Per esempio «la psicologa e ricercatrice dell’università di Washington, Virginia Berninger, ha condotto uno studio interessante, confrontando la scrittura in stampatello, in corsivo e su tastiera di un gruppo di bambini della Scuola Primaria. Così ha scoperto che alle diverse modalità di scrittura sono associati schemi cerebrali differenti e separati che producono diversi risultati. Si sono notate significative differenze tra chi ha utilizzato il carattere corsivo rispetto a coloro che hanno utilizzato lo stampatello. Nei primi bambini si è rivelata una maggiore attivazione delle aree cerebrali associate alla memoria di lavoro con un aumento dell’attivazione delle reti di lettura e scrittura. Citiamo: “I bambini che scrivono a mano libera producono più parole e più rapidamente di quanto facciano coloro che scrivono su una tastiera; inoltre, rispetto a questi ultimi, mostrano una maggiore ricchezza di idee”».
Lo conferma il presidente onorario dell’Accademia della Crusca Francesco Sabatini, citato nel libro: «Gli studi più recenti, di psicoterapeuti e neurologi, segnalano che la deriva verso la scrittura su tastiera o verso forme semplificate di scrittura manuale (lo stampatello, rispetto al corsivo) riduce gli stimoli di produttività ideativa e linguistica e rallenta la comprensione nella lettura. (…) Insomma, la recente e dilagante tendenza a preferire precocemente la tastiera e a non curare le forme della grafia personale ci fa perdere una parte notevole degli effetti che l’antichissima pratica tattile-cognitiva della mano e delle dita – in mille altre attività prima della scrittura vera e propria e per secoli accanto a questa – ha prodotto filogeneticamente sviluppando funzioni pregiate del cervello!». E ancora: « In una ricerca a lunga verifica temporale, la dott.ssa Laura Dineheart, ricercatrice alla Florida International University, ha accertato che i bambini che avevano imparato a scrivere manualmente nei primi anni di scuola raggiungevano migliori risultati negli studi alle superiori, rispetto ad altri che avevano dato priorità all’uso della scrittura con tastiera»
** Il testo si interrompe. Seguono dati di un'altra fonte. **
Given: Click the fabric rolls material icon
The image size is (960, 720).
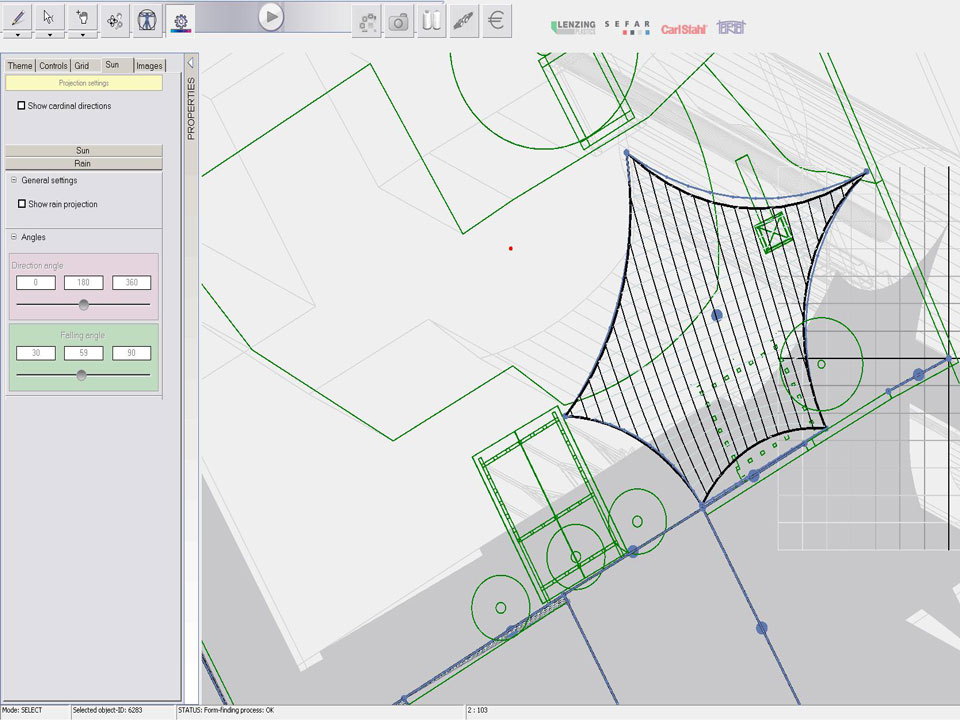Looking at the screenshot, I should tap(431, 21).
Occorre rallentare, e recuperare i benefici della scrittura a mano, preferibilmente in corsivo. Come scrive l’Istituto Grafologico Internazionale Moretti (il francescano padre Girolamo Maria Moretti, 1879-1963, è stato l’iniziatore della grafologia in Italia) nel suo manifesto per il lancio della Campagna per la valorizzazione della scrittura a mano: «La scrittura a mano corsiva stimola a: migliorare la capacità di lettura e di calcolo; potenziare la capacità di attenzione e di apprendimento; imparare l’autodisciplina e la concentrazione; allenare la memoria e accrescere la fiducia in se stessi; favorire il pensiero critico; costruire buone relazioni comunicando le proprie idee; esprimere la creatività individuale ed uscire dall’anonimato incoraggiando l’originalità individuale».
Nella parte finale il libro descrive il Metodo Primavera (dal nome di Susanna Primavera, la grafologa che lo ha inventato), una particolare tecnica di insegnamento della scrittura indicata per la Scuola Primaria che ne facilita l’apprendimento, e racconta le sperimentazioni e le esperienze sul campo di Irene Bertoglio e Giuseppe Rescaldina presso le scuole di varie località lombarde.